[Record list]

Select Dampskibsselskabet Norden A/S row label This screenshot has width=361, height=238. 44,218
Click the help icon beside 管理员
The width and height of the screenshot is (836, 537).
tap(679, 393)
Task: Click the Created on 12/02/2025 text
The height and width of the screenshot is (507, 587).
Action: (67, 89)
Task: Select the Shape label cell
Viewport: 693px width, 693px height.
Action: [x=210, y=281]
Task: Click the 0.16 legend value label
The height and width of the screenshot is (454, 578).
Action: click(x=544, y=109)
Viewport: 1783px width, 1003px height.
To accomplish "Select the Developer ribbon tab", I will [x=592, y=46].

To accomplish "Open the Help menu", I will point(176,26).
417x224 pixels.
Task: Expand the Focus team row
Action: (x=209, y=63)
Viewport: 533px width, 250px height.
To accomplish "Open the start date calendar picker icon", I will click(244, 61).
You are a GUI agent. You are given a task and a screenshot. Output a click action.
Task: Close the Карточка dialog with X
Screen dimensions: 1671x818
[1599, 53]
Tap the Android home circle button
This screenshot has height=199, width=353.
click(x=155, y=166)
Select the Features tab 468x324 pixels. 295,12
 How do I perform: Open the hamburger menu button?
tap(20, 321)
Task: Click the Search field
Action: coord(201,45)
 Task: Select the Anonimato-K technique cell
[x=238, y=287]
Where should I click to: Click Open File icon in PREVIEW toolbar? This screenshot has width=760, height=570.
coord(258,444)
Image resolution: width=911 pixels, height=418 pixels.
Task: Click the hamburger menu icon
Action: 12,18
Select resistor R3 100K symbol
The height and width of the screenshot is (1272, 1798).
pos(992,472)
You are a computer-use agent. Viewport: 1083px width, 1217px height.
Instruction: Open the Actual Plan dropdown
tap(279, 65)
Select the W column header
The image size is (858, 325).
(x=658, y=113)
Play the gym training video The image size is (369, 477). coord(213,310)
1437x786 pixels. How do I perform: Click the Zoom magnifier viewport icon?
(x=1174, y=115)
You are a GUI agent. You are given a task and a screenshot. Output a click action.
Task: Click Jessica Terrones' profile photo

[Given request] Write out the lines above verbatim, beginning with the line that contains "I will point(176,26)." and continuing through the line that contains "will click(244, 61).".

[Final answer]
To accomplish "Open the Help menu", I will point(176,26).
417x224 pixels.
Task: Expand the Focus team row
Action: (x=209, y=63)
Viewport: 533px width, 250px height.
To accomplish "Open the start date calendar picker icon", I will click(244, 61).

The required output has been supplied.